▸ Dokumenttext:
# taz.de -- Szenarien für Koalitionen: Was geht?
       
       > Könnten SPD, Grüne und Linkspartei zusammen? Oder die Grünen mit der CDU?
       > Wäre es denkbar, dass die Piraten dabei sind? Drei Szenarien.
       
 (IMG) Bild: Dum di dum, noch tun sie ganz scheinheilig: Trittin, Gabriel, Künast und Gysi
       
       SCHWARZ-GRÜN: Trivial Pursuit mit Schäuble 
       
       Jürgen Trittins Smartphone summt um halb sechs am Wahlsonntag, eine SMS von
       Angela Merkel. „23 Uhr im Kanzleramt? Sie plus KGE. Erbsensuppe ist
       bestellt. Gruß, A.M.“ Wenig später laufen im Fernsehen die Hochrechnungen,
       die Merkel und dem mächtigsten Grünen-Boss bereits am Nachmittag vorlagen.
       Es reicht weder für Schwarz-Gelb noch für Rot-Grün. Eine große Koalition
       könnte das Land regieren - oder Union und Grüne.
       
       Merkel hat diese Frage beim Unkrautzupfen in ihrem Garten in Brandenburg
       längst entschieden. Sie will ihre Ära mit einem historischen Experiment
       krönen. Sie fände charmant, wenn ihre CDU das heikle Thema der Energiewende
       endlich abgeben könnte. Und sie hat keine Lust, mit dem sprunghaften Sigmar
       Gabriel zu regieren, der nach Peer Steinbrücks Abschied vor Kraft kaum
       laufen kann. Dann doch lieber Trittin und Katrin Göring-Eckardt.
       
       Das pragmatische Spitzenduo der Grünen erscheint fünf Minuten zu früh im
       Kanzleramt. Sie laufen durch einen Tunnel vom Bundestag, um den wartenden
       Journalisten zu entgehen. Das Gespräch ist herzlich, Merkel bricht mit
       Witzchen über Horst Seehofer schnell das Eis. In den Wochen nach dem
       Tête-à-tête testet sie in Sondierungen, ob die SPD billiger zu haben ist,
       lädt dann aber die Grünen zu Koalitionsverhandlungen ein.

Gesammelte Dateneinträge:
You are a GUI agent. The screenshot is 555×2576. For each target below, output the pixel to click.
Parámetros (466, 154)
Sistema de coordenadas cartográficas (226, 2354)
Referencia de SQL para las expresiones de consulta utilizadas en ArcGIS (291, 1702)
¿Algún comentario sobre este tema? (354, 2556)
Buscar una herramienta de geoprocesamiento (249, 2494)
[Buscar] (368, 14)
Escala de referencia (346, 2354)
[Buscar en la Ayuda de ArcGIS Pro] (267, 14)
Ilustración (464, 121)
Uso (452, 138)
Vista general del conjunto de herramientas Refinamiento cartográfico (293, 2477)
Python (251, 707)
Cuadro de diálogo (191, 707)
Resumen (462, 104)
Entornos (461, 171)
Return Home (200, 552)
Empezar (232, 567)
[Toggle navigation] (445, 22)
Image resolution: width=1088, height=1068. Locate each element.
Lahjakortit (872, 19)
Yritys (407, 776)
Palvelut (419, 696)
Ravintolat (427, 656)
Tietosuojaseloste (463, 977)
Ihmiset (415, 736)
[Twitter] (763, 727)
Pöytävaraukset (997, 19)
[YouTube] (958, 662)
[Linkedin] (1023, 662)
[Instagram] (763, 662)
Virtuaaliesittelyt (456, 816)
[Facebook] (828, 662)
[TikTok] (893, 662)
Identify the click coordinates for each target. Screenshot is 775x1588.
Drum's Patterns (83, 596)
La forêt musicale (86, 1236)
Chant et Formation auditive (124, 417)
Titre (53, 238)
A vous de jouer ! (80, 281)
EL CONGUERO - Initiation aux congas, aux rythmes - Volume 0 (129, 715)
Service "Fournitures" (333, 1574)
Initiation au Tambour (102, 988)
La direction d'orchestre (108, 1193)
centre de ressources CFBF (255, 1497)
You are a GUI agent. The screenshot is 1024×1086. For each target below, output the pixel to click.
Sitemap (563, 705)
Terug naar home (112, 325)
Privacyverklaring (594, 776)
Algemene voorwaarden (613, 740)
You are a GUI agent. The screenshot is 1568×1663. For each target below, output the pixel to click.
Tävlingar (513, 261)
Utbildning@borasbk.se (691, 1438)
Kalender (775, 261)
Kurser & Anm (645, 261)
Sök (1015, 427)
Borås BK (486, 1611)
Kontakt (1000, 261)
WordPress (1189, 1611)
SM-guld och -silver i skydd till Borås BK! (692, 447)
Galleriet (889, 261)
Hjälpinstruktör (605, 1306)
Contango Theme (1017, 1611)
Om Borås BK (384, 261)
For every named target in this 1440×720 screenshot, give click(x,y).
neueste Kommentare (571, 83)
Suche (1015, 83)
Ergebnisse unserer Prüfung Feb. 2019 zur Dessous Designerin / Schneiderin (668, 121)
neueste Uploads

▸ Kurze Aufgabe: Schreib den Abschnitt des Artikels über Koalitionsszenarien von "SCHWARZ-GRÜN: Trivial Pursuit" bis einschließlich "Union und Grüne." neu und setze dabei "Linsensuppe" an die Stelle von "Erbsensuppe". Die Zeilen spielen hierfür keine Rolle.

▸ Antwort zur Aufgabe:
SCHWARZ-GRÜN: Trivial Pursuit mit Schäuble 
       
       Jürgen Trittins Smartphone summt um halb sechs am Wahlsonntag, eine SMS von
       Angela Merkel. „23 Uhr im Kanzleramt? Sie plus KGE. Linsensuppe ist
       bestellt. Gruß, A.M.“ Wenig später laufen im Fernsehen die Hochrechnungen,
       die Merkel und dem mächtigsten Grünen-Boss bereits am Nachmittag vorlagen.
       Es reicht weder für Schwarz-Gelb noch für Rot-Grün. Eine große Koalition
       könnte das Land regieren - oder Union und Grüne.